Analyst

Analyst

Ethan Lin & Elizabeth Cheng

Dozens of monitors line the walls of the Sentry analysts’ control room. Each shows a live feed from a Sentry agent’s helmet, allowing the analysts to strategize and direct the agents accordingly. Olivia has a very simple job: make sure that they do that well. She paces nervously through the dark room, glancing between the numerous screens.

In one, an agent with the superpower to turn invisible is sneaking through a facility suspected to be manufacturing weapons. An analyst, hunched over a desk strewn with grainy photos and torn blueprints gives the agent instructions through a small microphone, eyes narrowed as he hurriedly sifts through the pile of intel.

Another screen shows an agent evacuating civilians from a building where other agents are engaging with a group of supervillains. Through the feed, Olivia can hear gunfire and energy blasts. She sees civilians cry and scream as the shaking building drops rubble around them. Analysts scramble around, coordinating with law enforcement to secure the area around the building.

Olivia bites the side of her lip, a frown etched into her face as she looks at the blank screens in the corner of the room. There are currently 47 active agents. In the past four days, they have lost contact with six.

Four never responded to their summons and the two others disappeared in the middle of their missions, their video feeds cutting out abruptly. All attempts to reestablish contact have failed. Olivia knows that it could be a matter of coincidence, but she knows better than to hope that that is the case. 

The Sentry agency’s greatest strength has always been its ability to keep the identities and powers (or lack thereof) of their agents a secret so that they can efficiently deal with incidents and targets throughout Metroplex City. But a raid on the Watchtower, their headquarters, had ended with the file containing all that information being lost to a pair of mercenaries.

That is, to put it lightly, not good.

Olivia can tell from the frantic pace of the analysts around her that she isn’t the only one who had made this connection. The air of calm calculation has all but disappeared, leaving only a nervous apprehension. As much as the agents depend on the analysts to guide them during their missions, analysts need their protection. If agents have really started disappearing, that would leave the analysts in a very vulnerable position. And analysts hate feeling vulnerable. 

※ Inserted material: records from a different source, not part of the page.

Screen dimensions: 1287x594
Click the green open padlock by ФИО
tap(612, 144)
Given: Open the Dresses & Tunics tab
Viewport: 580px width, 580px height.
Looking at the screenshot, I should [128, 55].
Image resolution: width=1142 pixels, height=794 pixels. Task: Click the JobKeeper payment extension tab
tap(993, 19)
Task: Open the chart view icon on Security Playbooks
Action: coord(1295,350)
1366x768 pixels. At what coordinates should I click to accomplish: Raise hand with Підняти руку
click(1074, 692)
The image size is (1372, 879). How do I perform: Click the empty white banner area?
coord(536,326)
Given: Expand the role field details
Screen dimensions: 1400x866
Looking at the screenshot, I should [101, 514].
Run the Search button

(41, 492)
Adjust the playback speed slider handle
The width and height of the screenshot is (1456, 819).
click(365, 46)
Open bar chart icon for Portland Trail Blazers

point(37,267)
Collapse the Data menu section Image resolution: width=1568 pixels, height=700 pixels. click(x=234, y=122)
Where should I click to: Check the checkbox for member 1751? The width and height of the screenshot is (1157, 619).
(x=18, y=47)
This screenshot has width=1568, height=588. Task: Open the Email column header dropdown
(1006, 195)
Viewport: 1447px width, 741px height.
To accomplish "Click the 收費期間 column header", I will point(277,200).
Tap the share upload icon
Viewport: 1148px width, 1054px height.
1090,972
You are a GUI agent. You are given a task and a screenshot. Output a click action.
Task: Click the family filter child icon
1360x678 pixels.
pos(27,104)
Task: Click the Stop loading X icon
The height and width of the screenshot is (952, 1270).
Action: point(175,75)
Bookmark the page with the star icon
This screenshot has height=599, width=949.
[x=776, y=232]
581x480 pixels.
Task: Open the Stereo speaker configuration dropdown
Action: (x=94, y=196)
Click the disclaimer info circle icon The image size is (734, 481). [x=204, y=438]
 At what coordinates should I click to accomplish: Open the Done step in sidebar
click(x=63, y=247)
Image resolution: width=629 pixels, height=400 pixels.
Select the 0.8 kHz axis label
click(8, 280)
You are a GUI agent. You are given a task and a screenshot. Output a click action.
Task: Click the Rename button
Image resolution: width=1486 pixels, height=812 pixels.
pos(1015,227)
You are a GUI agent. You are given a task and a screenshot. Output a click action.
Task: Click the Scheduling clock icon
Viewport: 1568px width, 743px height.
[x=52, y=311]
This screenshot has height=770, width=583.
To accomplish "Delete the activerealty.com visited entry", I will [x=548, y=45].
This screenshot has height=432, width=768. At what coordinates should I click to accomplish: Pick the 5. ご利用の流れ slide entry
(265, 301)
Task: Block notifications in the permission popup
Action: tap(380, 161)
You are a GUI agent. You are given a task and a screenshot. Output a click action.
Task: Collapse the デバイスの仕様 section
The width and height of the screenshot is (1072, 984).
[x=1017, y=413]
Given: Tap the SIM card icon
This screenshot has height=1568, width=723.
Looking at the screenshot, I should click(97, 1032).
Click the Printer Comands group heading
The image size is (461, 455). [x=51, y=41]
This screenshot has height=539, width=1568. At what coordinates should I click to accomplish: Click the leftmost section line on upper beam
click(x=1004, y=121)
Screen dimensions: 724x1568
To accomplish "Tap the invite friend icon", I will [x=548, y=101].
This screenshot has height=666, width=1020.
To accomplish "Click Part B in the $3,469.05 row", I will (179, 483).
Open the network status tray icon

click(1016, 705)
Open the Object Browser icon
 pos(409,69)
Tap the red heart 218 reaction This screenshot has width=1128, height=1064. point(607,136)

There is a commotion at the table where analysts are overseeing the espionage operation at the warehouse. Olivia looks up at the screen just in time to see sharp flashes of white light flying at the helmet-mounted camera, before it cuts out just as quickly as the other two had. A smothering silence sets over the room.

“Rewind that footage. Everyone else, back to work” Olivia’s voice cuts through the chamber, firm and authoritative. Even as the cancerous lump of fear and uncertainty grows in her stomach, she cannot afford to let it show. In the past few days, she had heard the whispers of mutiny and unrest among her analysts. Whispers that spread like a virus, only compounding the fear that festers in the dark control room. She had reprimanded those that talked of quitting “before we all die,” of “getting off the sinking ship.” But Olivia is not stupid. She knows that for every hushed whisper that she hears, three more slip by. She can’t really blame them. A tiny part of her also wants to just quit, find a new job, preferably one that doesn’t involve supervillains and monsters and evil organizations out to destroy the Sentry agency.

Olivia looks back up at the ongoing mission. The sounds of battle are far more distant now, and she can see the panicked look on the civilian’s faces finally giving way to reassurance. Some smile and hug their families as policemen usher them into underground safe rooms. Olivia watches a teenage girl embrace her friend, tears streaming down her dust-caked face. A smile, so unfamiliar to Olivia now, spreads across her own face. That expression of relief is exactly why she had become an analyst in the first place. Being able to watch someone be released from the shackles of despair and misery, just as she had been so many years ago, bolsters her resolve. She can’t let her own fears stop her from doing her job.

The other screen comes to a stop on a dark, blurry image. The white robes on the large monitors are unmistakable as the same ones seen on the security footage of the Watchtower raid. The wicked grin hidden under the hood unquestionably belongs to one of the two mercenaries. Olivia clenches her fist and strides towards the monitor. The root of her problems, the cause of all the unrest in her workplace, has finally shown his face. 

She calmly grabs a microphone and presses a few buttons on the control panel. “All active and available agents, gather at the Watchtower. We have located one of the mercenaries responsible for the attack last week. Await further instructions.”

Olivia has a very simple job: oversee the agents and analysts of the Sentry agency and make sure they do their job well. And she takes her job very seriously.